In this case, there was no admission of liability and, therefore, no confirmation. The defendant had merely paid for a medical report. The action was not confirmed, the limitation period was not extended and the action was, therefore, issued outside the limitation period.
Court denies request to hear damages before liability
– 10565 Newfoundland Inc. v. Canada, 2015 NLTD(G) 40
The company sued Canada because of contamination at its hotel, which allegedly flowed from Canada’s air force base. The company’s claim was based on negligence, strict liability, nuisance and trespass. Canada applied to sever the trial. In an unusual move, it sought to have the issue of damages heard before the determination of liability.
Canada was unable to site any case where damages were tried first. It argued that the determination of liability would be complex and lengthy. As for damages, while the company’s property did contain contamination, it was 16 meters below ground, raising serious doubts as to the existence of any compensable damages. Canada submitted that without compensable damages, there would be no need for a liability trial.
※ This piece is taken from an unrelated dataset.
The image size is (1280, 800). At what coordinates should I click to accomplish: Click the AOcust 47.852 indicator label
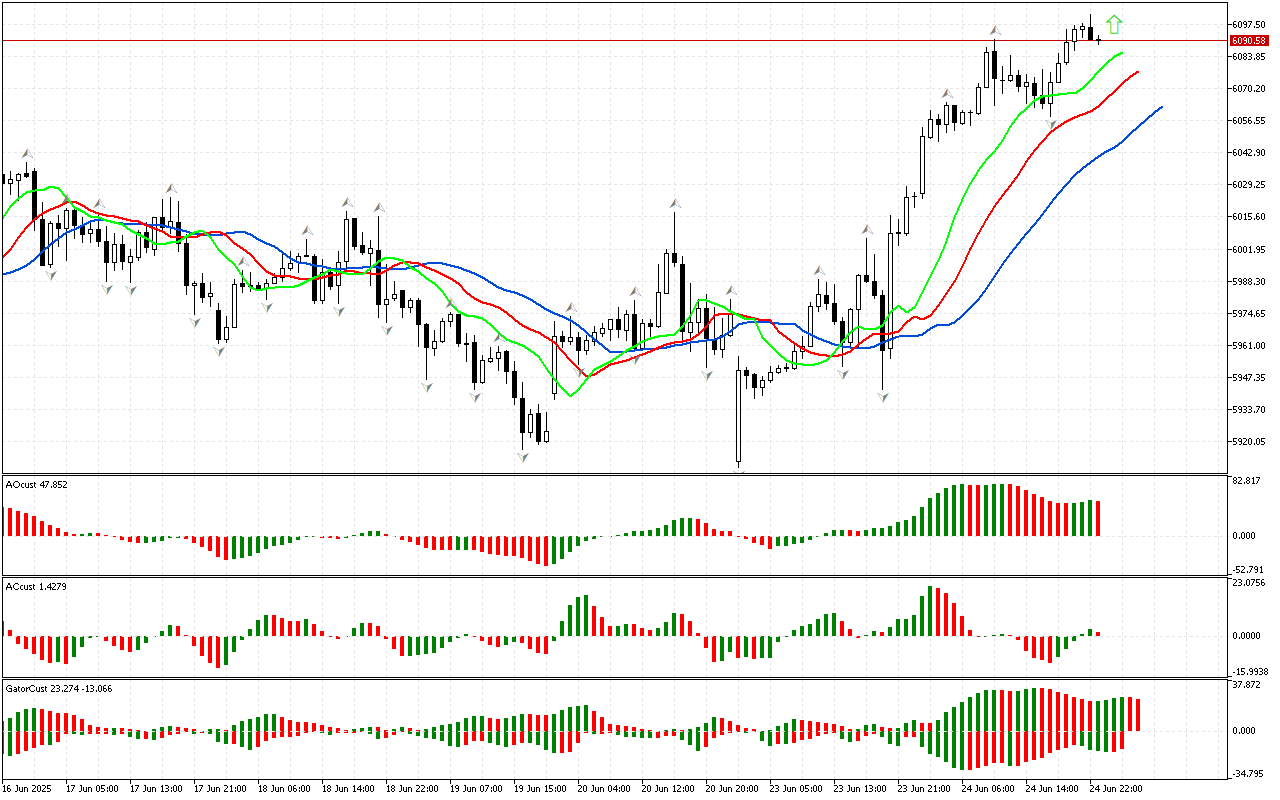[37, 485]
The court denied Canada’s application to sever the trial. According to the court, unless “good cause is shown”, all issues should be tried together. The claim for damages was vague, and the court was unable to determine its likely merits. It was not “plain and obvious” that the company would be unable to prove damages. As a result, Canada failed to show that severing the trial would make it “probable” that the action would end. Furthermore, issues about the nature and extent of contamination could overlap with liability issues, particularly given the claim for exemplary and punitive damages. The court considered other factors: the estimated eight-week trial was not considered “unduly long”; the action was commenced in 2007; and the company’s principal was elderly and had cancer.
Prince Edward Island
Liability can be tried before damages in certain cases
– Rilling v. Stewart, 2014 PESC 29
Rilling, a passenger in a car, sued the operator of the vehicle, as well as the operator of an SUV. The driver of the SUV applied to bifurcate the trial, seeking to have liability determined before damages. He argued that it would be unfair to subject him to a lengthy trial on damages when a liability trial might absolve him of any fault. The motion was granted.
Rule 6.03 allows the court to order a separate hearing on one or more issues in a proceeding, including separate hearings on the issues of liability and damages. According to the court: bifurcation of issues is unusual and should only be ordered in special cases; the onus is on the moving party to establish that bifurcation is appropriate; and a number of factors are to be considered, including: the complexity of the issues, the potential savings of time and costs, and whether or not the issues of liability and damages can be easily separated.
Here, the onus was met. According to the court, this case was exceptional due to the length of time anticipated for trial (6 weeks for the damages issues alone). Also, there was a significant potential benefit, in terms of time and expense, in trying the issues of liability and damages separately, and little if any prejudice to any party. This analysis was consistent with Rule 1.04(1), which mandates a construction of the Rules to secure the just, most expeditious and least expensive determination of every civil proceeding on its merits.